Ultrasonic and Thermal Inactivation of Catalases from Bovine Liver,the Methylotrophic Yeast Pichia pastoris,and the Fungus Penicillium piceum

The kinetics of inactivation of catalases from bovine liver (CAT), the fungus Penicillium piceum (CAT1), and the methylotrophic yeast Pichia pastoris (CAT2) was studied in phosphate buffer (pH 5.5 or 7.4) at 45 and 50°C or under the conditions of exposure to low-frequency ultrasound (LFUS; 27 kHz, 60 W/cm²). The processes were characterized by effective first-order rate constants (s^?1): k _in (total inactivation), k ^*_in (thermal inactivation), and k ^*_in (us) (ultrasonic inactivation). The values of k _in and k ^*_in increased in the following order: CAT1 < CAT < CAT2. Circular dichroic spectra of the enzyme solutions were recorded in the course of inactivation by high temperatures (45 and 50°C ) and LFUS, and the contents of secondary structures were calculated.
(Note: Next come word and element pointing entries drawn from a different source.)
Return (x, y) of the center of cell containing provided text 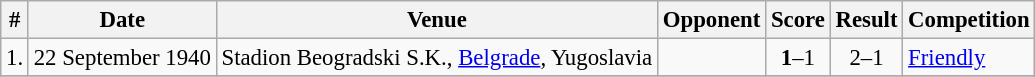
2–1 (866, 58)
1. (15, 58)
22 September 1940 (122, 58)
Date (122, 20)
Score (798, 20)
1–1 (798, 58)
# (15, 20)
Friendly (969, 58)
Result (866, 20)
Stadion Beogradski S.K., Belgrade, Yugoslavia (436, 58)
Opponent (711, 20)
Competition (969, 20)
Venue (436, 20)
From the cell containing the given text, extract its center point as [X, Y] coordinate. 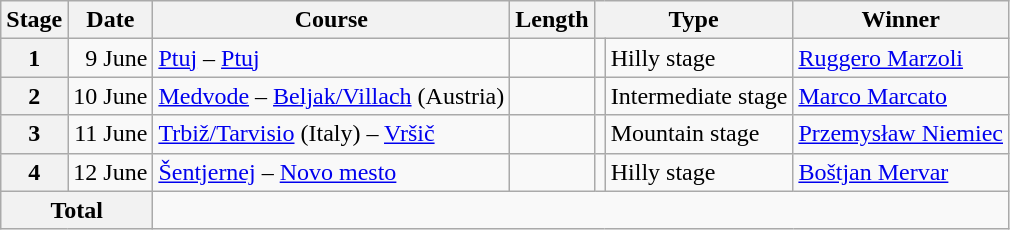
1 [34, 58]
4 [34, 172]
Medvode – Beljak/Villach (Austria) [332, 96]
Date [110, 20]
3 [34, 134]
Intermediate stage [699, 96]
Šentjernej – Novo mesto [332, 172]
11 June [110, 134]
Type [694, 20]
Total [77, 210]
Przemysław Niemiec [901, 134]
Trbiž/Tarvisio (Italy) – Vršič [332, 134]
10 June [110, 96]
12 June [110, 172]
Winner [901, 20]
Stage [34, 20]
Ptuj – Ptuj [332, 58]
Marco Marcato [901, 96]
Mountain stage [699, 134]
Ruggero Marzoli [901, 58]
Boštjan Mervar [901, 172]
9 June [110, 58]
Course [332, 20]
2 [34, 96]
Length [552, 20]
Identify which cell holds the provided text, then report its [x, y] central coordinate. 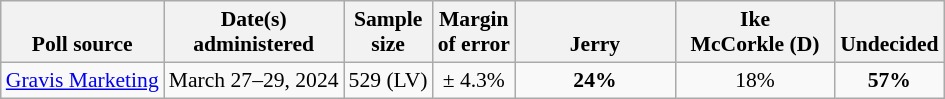
Poll source [82, 32]
March 27–29, 2024 [254, 80]
Jerry [595, 32]
529 (LV) [388, 80]
Gravis Marketing [82, 80]
18% [755, 80]
± 4.3% [474, 80]
57% [889, 80]
24% [595, 80]
Date(s)administered [254, 32]
Undecided [889, 32]
Marginof error [474, 32]
IkeMcCorkle (D) [755, 32]
Samplesize [388, 32]
Pinpoint the cell where the given text exists, returning its (X, Y) midpoint coordinate. 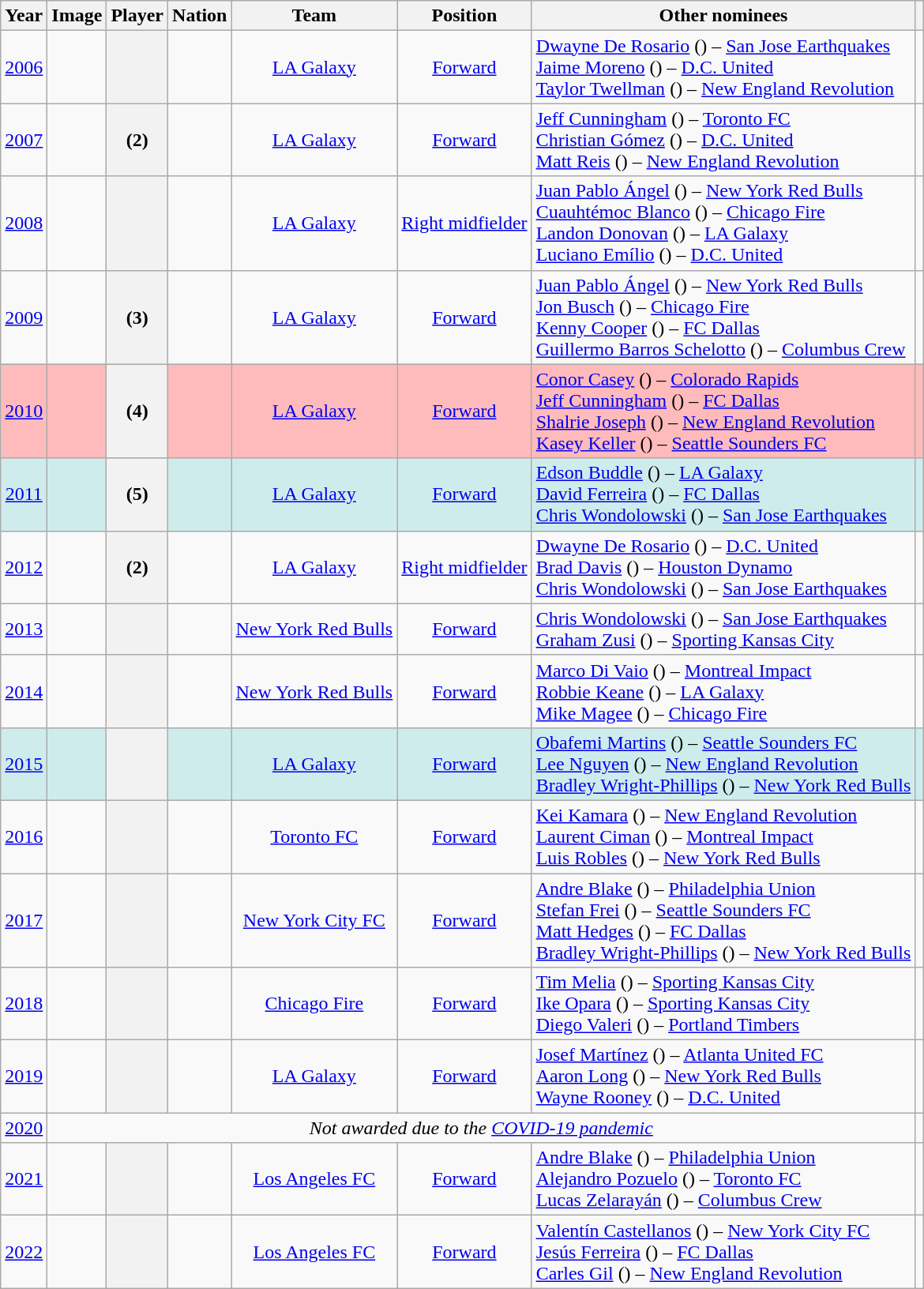
Chicago Fire (314, 1004)
(5) (137, 494)
2011 (24, 494)
Team (314, 16)
2018 (24, 1004)
(3) (137, 317)
Dwayne De Rosario () – D.C. UnitedBrad Davis () – Houston DynamoChris Wondolowski () – San Jose Earthquakes (723, 567)
Not awarded due to the COVID-19 pandemic (482, 1128)
Valentín Castellanos () – New York City FCJesús Ferreira () – FC DallasCarles Gil () – New England Revolution (723, 1252)
Juan Pablo Ángel () – New York Red BullsJon Busch () – Chicago FireKenny Cooper () – FC DallasGuillermo Barros Schelotto () – Columbus Crew (723, 317)
2016 (24, 836)
Andre Blake () – Philadelphia UnionAlejandro Pozuelo () – Toronto FCLucas Zelarayán () – Columbus Crew (723, 1179)
2017 (24, 921)
Conor Casey () – Colorado RapidsJeff Cunningham () – FC DallasShalrie Joseph () – New England RevolutionKasey Keller () – Seattle Sounders FC (723, 411)
Tim Melia () – Sporting Kansas CityIke Opara () – Sporting Kansas CityDiego Valeri () – Portland Timbers (723, 1004)
Josef Martínez () – Atlanta United FCAaron Long () – New York Red BullsWayne Rooney () – D.C. United (723, 1076)
2020 (24, 1128)
Jeff Cunningham () – Toronto FCChristian Gómez () – D.C. UnitedMatt Reis () – New England Revolution (723, 140)
2009 (24, 317)
2006 (24, 67)
Position (464, 16)
Obafemi Martins () – Seattle Sounders FCLee Nguyen () – New England RevolutionBradley Wright-Phillips () – New York Red Bulls (723, 764)
2007 (24, 140)
2015 (24, 764)
2010 (24, 411)
Nation (200, 16)
Dwayne De Rosario () – San Jose EarthquakesJaime Moreno () – D.C. UnitedTaylor Twellman () – New England Revolution (723, 67)
2013 (24, 629)
Player (137, 16)
Toronto FC (314, 836)
(4) (137, 411)
2012 (24, 567)
2022 (24, 1252)
2021 (24, 1179)
Kei Kamara () – New England RevolutionLaurent Ciman () – Montreal ImpactLuis Robles () – New York Red Bulls (723, 836)
New York City FC (314, 921)
Image (77, 16)
Edson Buddle () – LA GalaxyDavid Ferreira () – FC DallasChris Wondolowski () – San Jose Earthquakes (723, 494)
2008 (24, 223)
Andre Blake () – Philadelphia UnionStefan Frei () – Seattle Sounders FCMatt Hedges () – FC DallasBradley Wright-Phillips () – New York Red Bulls (723, 921)
Other nominees (723, 16)
Year (24, 16)
Chris Wondolowski () – San Jose EarthquakesGraham Zusi () – Sporting Kansas City (723, 629)
Juan Pablo Ángel () – New York Red BullsCuauhtémoc Blanco () – Chicago FireLandon Donovan () – LA GalaxyLuciano Emílio () – D.C. United (723, 223)
2019 (24, 1076)
2014 (24, 691)
Marco Di Vaio () – Montreal ImpactRobbie Keane () – LA GalaxyMike Magee () – Chicago Fire (723, 691)
From the cell containing the given text, extract its center point as (X, Y) coordinate. 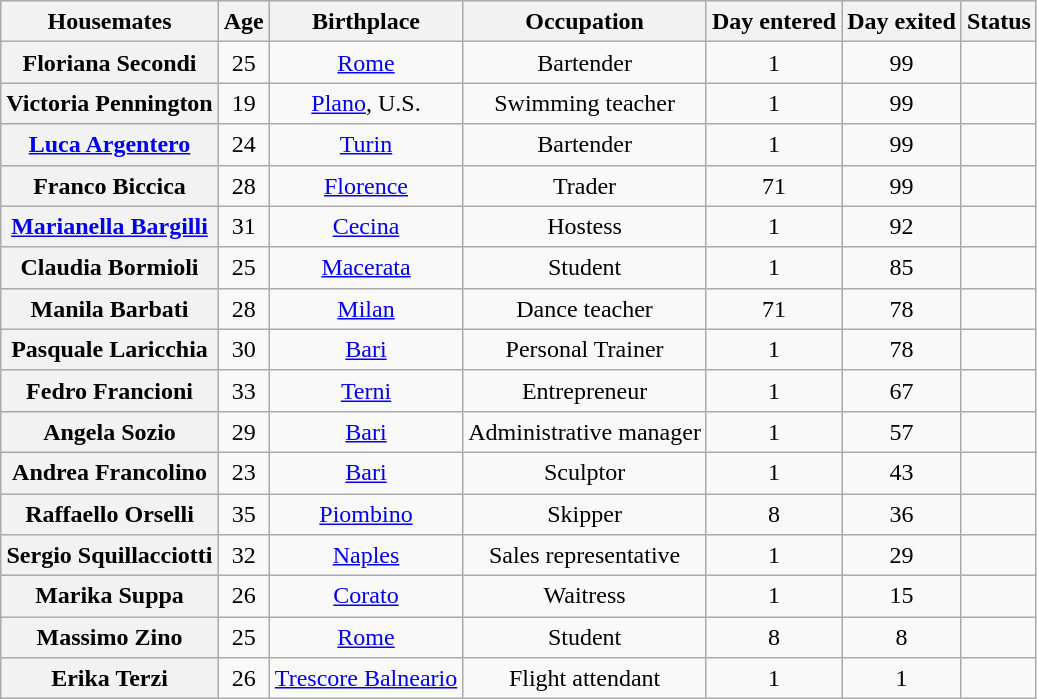
31 (244, 226)
Trescore Balneario (366, 678)
Day exited (902, 22)
Plano, U.S. (366, 104)
24 (244, 144)
Occupation (585, 22)
85 (902, 268)
Housemates (110, 22)
Marianella Bargilli (110, 226)
Angela Sozio (110, 432)
Personal Trainer (585, 350)
Swimming teacher (585, 104)
36 (902, 514)
43 (902, 472)
Waitress (585, 596)
Raffaello Orselli (110, 514)
30 (244, 350)
Sergio Squillacciotti (110, 556)
15 (902, 596)
Hostess (585, 226)
Piombino (366, 514)
Age (244, 22)
Milan (366, 308)
Day entered (774, 22)
Erika Terzi (110, 678)
Skipper (585, 514)
Cecina (366, 226)
Turin (366, 144)
Floriana Secondi (110, 62)
67 (902, 390)
92 (902, 226)
Macerata (366, 268)
Sculptor (585, 472)
Flight attendant (585, 678)
Entrepreneur (585, 390)
23 (244, 472)
Marika Suppa (110, 596)
Sales representative (585, 556)
Corato (366, 596)
33 (244, 390)
57 (902, 432)
Andrea Francolino (110, 472)
Terni (366, 390)
19 (244, 104)
Victoria Pennington (110, 104)
Fedro Francioni (110, 390)
Manila Barbati (110, 308)
Florence (366, 186)
Naples (366, 556)
Birthplace (366, 22)
Dance teacher (585, 308)
Massimo Zino (110, 638)
Claudia Bormioli (110, 268)
Pasquale Laricchia (110, 350)
Luca Argentero (110, 144)
35 (244, 514)
Trader (585, 186)
32 (244, 556)
Administrative manager (585, 432)
Franco Biccica (110, 186)
Status (998, 22)
Pinpoint the cell where the given text exists, returning its (x, y) midpoint coordinate. 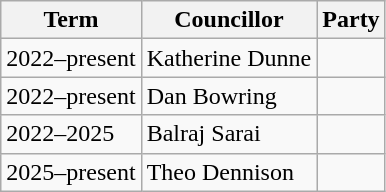
2025–present (71, 172)
Party (351, 20)
Balraj Sarai (229, 134)
2022–2025 (71, 134)
Term (71, 20)
Councillor (229, 20)
Theo Dennison (229, 172)
Dan Bowring (229, 96)
Katherine Dunne (229, 58)
Identify which cell holds the provided text, then report its (X, Y) central coordinate. 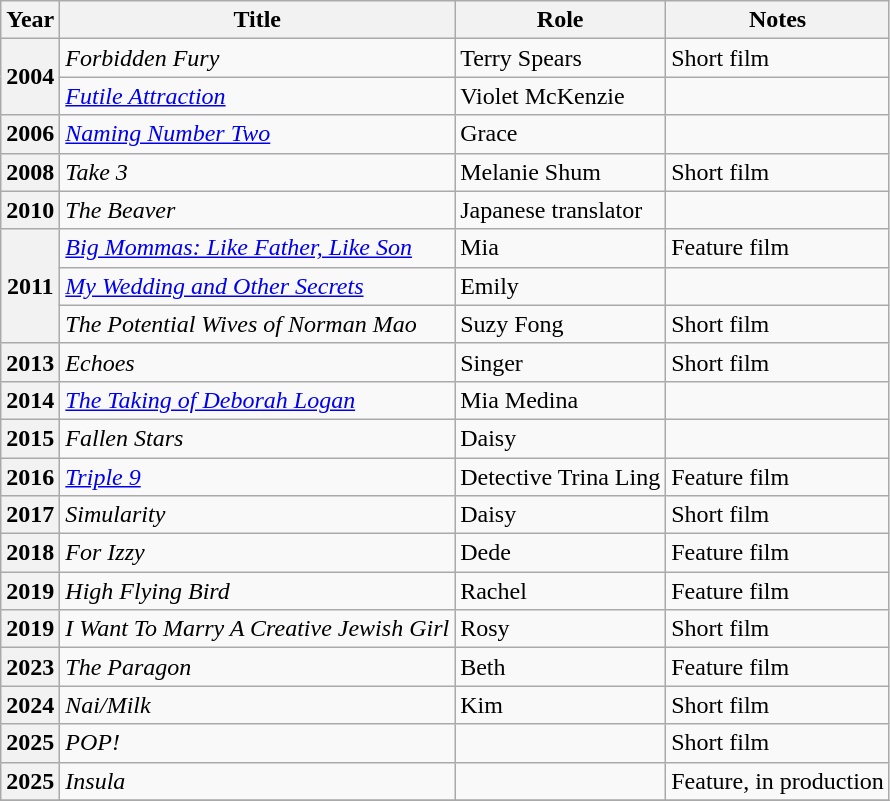
Role (560, 20)
Violet McKenzie (560, 96)
Insula (258, 781)
2015 (30, 438)
Nai/Milk (258, 705)
Simularity (258, 515)
Beth (560, 667)
2018 (30, 553)
2004 (30, 77)
Melanie Shum (560, 172)
Suzy Fong (560, 324)
Futile Attraction (258, 96)
Notes (778, 20)
Mia Medina (560, 400)
2017 (30, 515)
2014 (30, 400)
Echoes (258, 362)
Emily (560, 286)
POP! (258, 743)
2024 (30, 705)
Year (30, 20)
2010 (30, 210)
Rosy (560, 629)
Japanese translator (560, 210)
2011 (30, 286)
Naming Number Two (258, 134)
Big Mommas: Like Father, Like Son (258, 248)
The Paragon (258, 667)
For Izzy (258, 553)
Mia (560, 248)
2008 (30, 172)
Grace (560, 134)
2006 (30, 134)
Forbidden Fury (258, 58)
Triple 9 (258, 477)
2013 (30, 362)
The Potential Wives of Norman Mao (258, 324)
High Flying Bird (258, 591)
Rachel (560, 591)
Singer (560, 362)
My Wedding and Other Secrets (258, 286)
I Want To Marry A Creative Jewish Girl (258, 629)
The Beaver (258, 210)
Feature, in production (778, 781)
2016 (30, 477)
Take 3 (258, 172)
The Taking of Deborah Logan (258, 400)
Fallen Stars (258, 438)
2023 (30, 667)
Kim (560, 705)
Title (258, 20)
Terry Spears (560, 58)
Dede (560, 553)
Detective Trina Ling (560, 477)
Determine the [X, Y] coordinate at the center of the cell enclosing the given text.  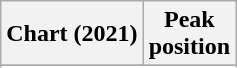
Peakposition [189, 34]
Chart (2021) [72, 34]
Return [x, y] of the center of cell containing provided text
Processes of thermal and ultrasonic inactivation of catalases were associated with a decrease in the content of α helices and an increase in that of antiparallel β structures and irregular regions (CAT1 < CAT < CAT2). We conclude that the enzymes exhibit the following rank order of resistance: CAT1 > CAT > CAT2. Judging from the characteristics of CAT1, it appears to be an optimum component for antioxidant enzyme complexes.